The Remainers’ role is to act as the loyal opposition

Losing a referendum does not deprive those British voters of their citizenship
© Getty

Listen to this article

00:00
00:00

What should now be the role of those who supported Remain in the referendum on the UK’s membership of the EU? Some insist only those who voted Leave are entitled to interpret the meaning of the result. Some suggest Remainers have no right to criticise the government’s approach. Some insist a referendum on the outcome of the forthcoming negotiations would be undemocratic, not just politically unwise.

All this is nonsense. Remainers have the same right to campaign for what they believe as Leavers did to campaign to overturn the result of the 1975 referendum. Democracy is not “one person, one vote, once”. Now that the UK has made referendums part of the constitution of the country, this applies as much to them as it does to general elections.

Do we believe the last parliamentary election obliged everybody to accept whatever the government chose to do, without opposition? Do we believe this victory entitled the Conservative party to hold power forever? “Of course not” is the answer to both questions. Remainers are entitled to express views on the government’s approach to implementing the referendum result. They have the right to argue that the public might make a different choice if asked whether they prefer staying in the EU to the deal on offer. To argue for such a referendum is not undemocratic, still less treasonous. It is just uncomfortable for the Leavers.

Michael Gove, among the most effective politicians on the Leave side, believes he is entitled to tell the government what the referendum means. He argued in The Times this month that “Brexiteers don’t want a brick wall at our borders”. But, he insisted, Leave voters agreed with his campaign that the UK should “take back control of the money we send the EU, take back control of our laws by ending the supremacy of European judges, and take back control of our borders so we could have an immigration policy based on skills rather than geography”.

With respect, Mr Gove cannot know why people voted as they did. All we know is that 51.9 per cent of voters voted to leave the EU in this referendum. This leaves immigration policy — and, for that matter, the terms of future relations with the EU, apart from membership itself — open. He is entitled to have his view of how to implement the result. But so are Remainers. Indeed, the idea that the views of 48.1 per cent of voters count for nothing at all is absurd.

The government is now engaged in the contentious business of deciding what its mandate means. It feels morally and politically obliged to take the UK out of the EU. But what exactly this means embraces a wide range of possibilities. It does not mean the government must close the door on migration, as Mr Gove notes. But it also does not rule out membership of the European Economic Area or the customs union as either transitional or permanent post-Brexit arrangements. Everybody is entitled to have a view on all these judgments, including those who thought (and think) that leaving the EU was unwise. Losing a referendum did not deprive them of their citizenship.

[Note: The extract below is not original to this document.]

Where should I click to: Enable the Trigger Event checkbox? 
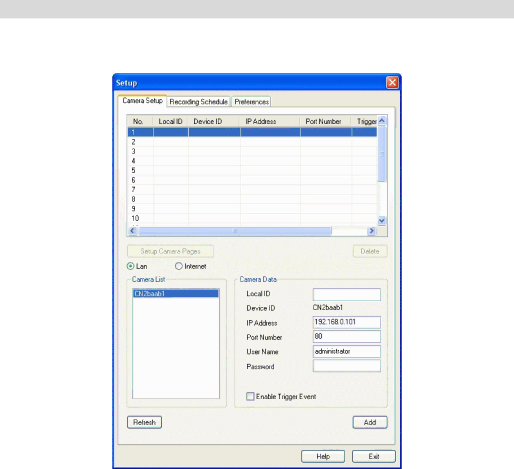tap(250, 396)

Some may argue that their economic concerns have been discredited by the fact that the UK economy is thought to have expanded by 0.5 per cent in the third quarter. Yet it is too soon to be sure the short-term impact on the economy will not be substantial, particularly since only the services sector grew. Furthermore, the depreciation of sterling seems sure to reduce real incomes substantially. Most important, nothing has yet happened on Brexit apart from the referendum, the emergence of a new prime minister and a timetable. Brexit remains a future event. The debate over what form it takes remains decidedly live.

“Democracy,” said the American satirist, HL Mencken, “is the theory that the common people know what they want, and deserve to get it good and hard”. But it does not have to be that way. Remainers are entitled to point out that leaving the EU is consistent with retaining preferential access to EU markets. They may also argue against falling into an ultra-hard Brexit in 2019, with loss of all the UK’s preferential access to EU markets overnight. Moreover, if such a Brexit became the imminent outcome of the negotiations, they may argue for a referendum that offers a choice be­tween this option and staying in the EU.

Naturally, they might fail in all these endeavours. Democracy does not guarantee success — just the right to a voice and (where relevant) a vote. The British understand that it is possible to be loyal and in opposition. That is where Remainers find themselves. So be it.